CN105975507B - A kind of Questions &. Answers on Multimedia method based on multi-source network news data - Google Patents
A kind of Questions &. Answers on Multimedia method based on multi-source network news data Download PDFInfo
- Publication number
- CN105975507B CN105975507B CN201610273211.1A CN201610273211A CN105975507B CN 105975507 B CN105975507 B CN 105975507B CN 201610273211 A CN201610273211 A CN 201610273211A CN 105975507 B CN105975507 B CN 105975507B
- Authority
- CN
- China
- Prior art keywords
- news
- picture
- theme
- data
- query word
- Prior art date
- Legal status (The legal status is an assumption and is not a legal conclusion. Google has not performed a legal analysis and makes no representation as to the accuracy of the status listed.)
- Active
Links
Classifications
-
- G—PHYSICS
- G06—COMPUTING; CALCULATING OR COUNTING
- G06F—ELECTRIC DIGITAL DATA PROCESSING
- G06F16/00—Information retrieval; Database structures therefor; File system structures therefor
- G06F16/90—Details of database functions independent of the retrieved data types
- G06F16/95—Retrieval from the web
- G06F16/953—Querying, e.g. by the use of web search engines
- G06F16/9535—Search customisation based on user profiles and personalisation
Landscapes
- Engineering & Computer Science (AREA)
- Databases & Information Systems (AREA)
- Theoretical Computer Science (AREA)
- Data Mining & Analysis (AREA)
- Physics & Mathematics (AREA)
- General Engineering & Computer Science (AREA)

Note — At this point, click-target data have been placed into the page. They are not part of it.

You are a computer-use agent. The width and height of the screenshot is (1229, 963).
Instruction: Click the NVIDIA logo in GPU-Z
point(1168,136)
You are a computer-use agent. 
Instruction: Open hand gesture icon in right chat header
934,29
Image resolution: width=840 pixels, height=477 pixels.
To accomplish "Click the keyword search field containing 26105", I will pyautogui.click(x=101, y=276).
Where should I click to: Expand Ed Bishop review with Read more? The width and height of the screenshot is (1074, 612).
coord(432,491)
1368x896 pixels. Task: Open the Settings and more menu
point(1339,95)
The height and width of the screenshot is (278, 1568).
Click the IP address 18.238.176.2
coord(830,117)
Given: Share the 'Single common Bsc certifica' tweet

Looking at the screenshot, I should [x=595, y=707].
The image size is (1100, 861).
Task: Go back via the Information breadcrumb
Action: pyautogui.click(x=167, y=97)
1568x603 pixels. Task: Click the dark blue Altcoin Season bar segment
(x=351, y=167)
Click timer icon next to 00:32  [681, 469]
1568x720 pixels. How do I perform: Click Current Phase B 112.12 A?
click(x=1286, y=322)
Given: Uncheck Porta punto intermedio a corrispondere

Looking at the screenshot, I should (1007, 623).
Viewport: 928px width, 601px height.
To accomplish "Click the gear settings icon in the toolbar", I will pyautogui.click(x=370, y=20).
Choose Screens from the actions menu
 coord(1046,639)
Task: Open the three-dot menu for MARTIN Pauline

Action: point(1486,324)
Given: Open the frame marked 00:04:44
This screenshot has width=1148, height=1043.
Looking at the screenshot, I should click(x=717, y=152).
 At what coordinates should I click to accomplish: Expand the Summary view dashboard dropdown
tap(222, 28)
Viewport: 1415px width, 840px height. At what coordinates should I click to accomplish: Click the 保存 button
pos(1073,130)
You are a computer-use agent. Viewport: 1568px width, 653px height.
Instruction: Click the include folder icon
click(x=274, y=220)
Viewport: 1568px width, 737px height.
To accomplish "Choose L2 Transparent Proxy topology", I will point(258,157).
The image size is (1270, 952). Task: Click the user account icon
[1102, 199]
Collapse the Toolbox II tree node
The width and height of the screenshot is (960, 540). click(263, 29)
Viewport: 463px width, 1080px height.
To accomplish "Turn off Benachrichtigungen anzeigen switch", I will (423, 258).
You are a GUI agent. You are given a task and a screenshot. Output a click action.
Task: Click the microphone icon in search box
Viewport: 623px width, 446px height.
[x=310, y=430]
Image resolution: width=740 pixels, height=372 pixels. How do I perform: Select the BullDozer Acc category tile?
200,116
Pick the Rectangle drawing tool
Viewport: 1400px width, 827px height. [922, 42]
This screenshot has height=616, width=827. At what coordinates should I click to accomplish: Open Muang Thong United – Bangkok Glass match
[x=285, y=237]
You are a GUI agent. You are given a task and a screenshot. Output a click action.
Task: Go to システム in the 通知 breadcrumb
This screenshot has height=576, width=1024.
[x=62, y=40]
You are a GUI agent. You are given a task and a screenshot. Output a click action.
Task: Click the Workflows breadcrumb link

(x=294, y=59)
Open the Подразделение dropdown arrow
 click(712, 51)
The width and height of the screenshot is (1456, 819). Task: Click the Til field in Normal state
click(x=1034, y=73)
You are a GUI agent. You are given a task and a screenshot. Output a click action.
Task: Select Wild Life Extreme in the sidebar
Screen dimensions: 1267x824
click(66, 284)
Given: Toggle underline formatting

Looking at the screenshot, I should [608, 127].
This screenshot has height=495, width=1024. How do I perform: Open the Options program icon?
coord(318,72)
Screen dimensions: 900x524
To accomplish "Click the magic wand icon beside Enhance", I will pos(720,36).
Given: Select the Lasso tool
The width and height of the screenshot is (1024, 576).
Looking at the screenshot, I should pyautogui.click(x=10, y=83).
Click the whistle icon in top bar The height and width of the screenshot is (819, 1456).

- General Physics & Mathematics (AREA)
- Information Retrieval, Db Structures And Fs Structures Therefor (AREA)
Abstract
The present invention provides a kind of Questions &. Answers on Multimedia method based on multi-source network news data, includes the following steps:Step 1, based on web crawlers mechanism, the news data of several news websites on internet is obtained;Step 2, parsing news data obtains headline, newsletter archive, news picture, and establish index with this;Step 3, news documents data corresponding with application are retrieved in input inquiry application;Step 4, to the news documents data of acquisition, based on the theme of Latent Dirichlet Allocation model analysis news datas, and result is divided into different themes;Step 5, for each theme, similitude cluster is carried out, and representative picture of the width picture as the theme is selected in the largest number of subclasses of picture to the picture in news documents data all included in it;Step 6, it shows topics and the representative picture of the main body, click theme checks the corresponding news of the theme.
Description
Technical field
It is particularly a kind of based on multi-source network news data the present invention relates to a kind of data mining and image processing techniques
Questions &. Answers on Multimedia method.
Background technology
The fast development of current IT technologies and Internet technology is so that the mode of people's acquisition news is varied, while face
To news data it is also more and more, in face of the news data of such big data quantity, how therefrom to browse to the new of our needs
Hear the research contents that data are a current research hotspot and data mining technology.In network navigation, due to news text
There is missing in the methods of parsing of notebook data and structure index, the subject analysis of news content, the selection of theme image, cause to use
When browsing news data, there are the shortcomings that blindness at family, it is therefore desirable to based on to the progress data mining of multi-source network news data
A kind of strong Questions &. Answers on Multimedia system of systematicness is obtained with image procossing.
Invention content
The purpose of the present invention is to provide a kind of Questions &. Answers on Multimedia method based on multi-source network news data, this method packets
Include following steps:
Step 1, based on web crawlers mechanism, the news data of several news websites on internet is obtained;
Step 2, parsing news data obtains headline, newsletter archive, news picture, and establish index with this;
Step 3, news documents data corresponding with application are retrieved in input inquiry application;
Step 4, it is new based on Latent Dirichlet Allocation model analysis to the news documents data of acquisition
The theme of data is heard, and result is divided into different themes;
Step 5, for each theme, similitude is carried out to the picture in news documents data all included in it and is gathered
Class, and representative picture of the width picture as the theme is selected in the largest number of subclasses of picture;
Step 6, it shows topics and the representative picture of the main body, click theme checks the corresponding news of the theme.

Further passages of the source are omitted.